Traumatic peripheral nerve injuries are at high risk of neuropathic pain and novel, effective therapies are urgently needed. Preclinical models of neuropathic pain typically involve irreversible ligation and/or nerve transection (neurotmesis). However, translation of findings to the clinic has so far been unsuccessful, raising questions on injury model validity and clinically relevance. The most common traumatic nerve injuries seen clinically are those resulting in axonotmesis (i.e. crush), yet the neuropathic phenotype of ‘painful’ nerve crush injuries remain poorly understood. 
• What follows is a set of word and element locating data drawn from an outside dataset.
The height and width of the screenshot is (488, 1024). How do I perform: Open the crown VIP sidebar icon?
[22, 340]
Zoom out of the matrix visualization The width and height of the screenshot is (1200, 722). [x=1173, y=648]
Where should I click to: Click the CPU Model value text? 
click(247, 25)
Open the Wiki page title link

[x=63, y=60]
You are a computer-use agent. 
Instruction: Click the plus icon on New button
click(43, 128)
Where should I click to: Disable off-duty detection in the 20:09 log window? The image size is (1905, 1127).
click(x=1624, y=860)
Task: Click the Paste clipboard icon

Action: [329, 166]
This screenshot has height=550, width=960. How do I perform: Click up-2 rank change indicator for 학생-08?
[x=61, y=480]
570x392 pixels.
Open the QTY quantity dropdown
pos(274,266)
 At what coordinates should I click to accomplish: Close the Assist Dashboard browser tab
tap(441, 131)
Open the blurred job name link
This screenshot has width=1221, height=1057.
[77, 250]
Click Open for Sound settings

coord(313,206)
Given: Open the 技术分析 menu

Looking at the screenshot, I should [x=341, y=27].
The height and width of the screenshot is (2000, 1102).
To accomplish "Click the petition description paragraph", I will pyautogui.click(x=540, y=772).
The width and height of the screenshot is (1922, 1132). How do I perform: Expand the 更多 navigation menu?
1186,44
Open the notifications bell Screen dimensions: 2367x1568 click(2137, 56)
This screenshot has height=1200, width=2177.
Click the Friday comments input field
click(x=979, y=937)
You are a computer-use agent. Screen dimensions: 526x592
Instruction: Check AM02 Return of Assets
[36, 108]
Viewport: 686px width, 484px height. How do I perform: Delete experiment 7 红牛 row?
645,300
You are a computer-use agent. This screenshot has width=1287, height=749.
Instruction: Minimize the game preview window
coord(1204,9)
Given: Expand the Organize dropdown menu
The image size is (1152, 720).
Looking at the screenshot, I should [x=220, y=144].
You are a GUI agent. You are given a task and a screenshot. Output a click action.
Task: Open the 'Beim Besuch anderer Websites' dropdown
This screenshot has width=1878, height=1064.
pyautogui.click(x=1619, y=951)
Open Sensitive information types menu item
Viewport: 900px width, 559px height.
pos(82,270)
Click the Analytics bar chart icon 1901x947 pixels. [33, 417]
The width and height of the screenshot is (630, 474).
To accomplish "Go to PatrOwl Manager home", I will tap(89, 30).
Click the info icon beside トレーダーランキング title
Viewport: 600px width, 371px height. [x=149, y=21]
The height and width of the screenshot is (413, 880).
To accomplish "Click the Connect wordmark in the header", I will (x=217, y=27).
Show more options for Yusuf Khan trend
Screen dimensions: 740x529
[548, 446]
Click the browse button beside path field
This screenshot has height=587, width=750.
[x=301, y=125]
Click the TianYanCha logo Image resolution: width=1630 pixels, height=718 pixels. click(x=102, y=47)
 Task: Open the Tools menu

We report the neuropathology and sensory symptoms of a focal nerve crush using custom-modified hemostats resulting in either complete (‘full’) or incomplete (‘partial’) axonotmesis in adult mice.  Assays of thermal and mechanically-evoked pain-like behavior were paralleled by transmission electron microscopy, immunohistochemistry, and anatomical tracing of the peripheral nerve. 

In both crush models, motor function was equally affected early after injury; in contrast, partial crush of the nerve resulted in the early return of pin-prick sensitivity, followed by a transient thermal and chronic tactile hypersensitivity of the affected hind paw, that was not observed after a full crush injury. The partially crushed nerve was characterized by the sparing of small-diameter myelinated axons and intraepidermal nerve fibers (IENF), fewer dorsal root ganglia (DRG) expressing the injury marker ATF3, and lower serum levels of neurofilament light chain. By day 30, axons showed signs of reduced myelin thickness.

In summary, the escape of small-diameter axons from Wallerian degeneration is a determinant of chronic pain pathophysiology distinct from the general response to complete nerve injury.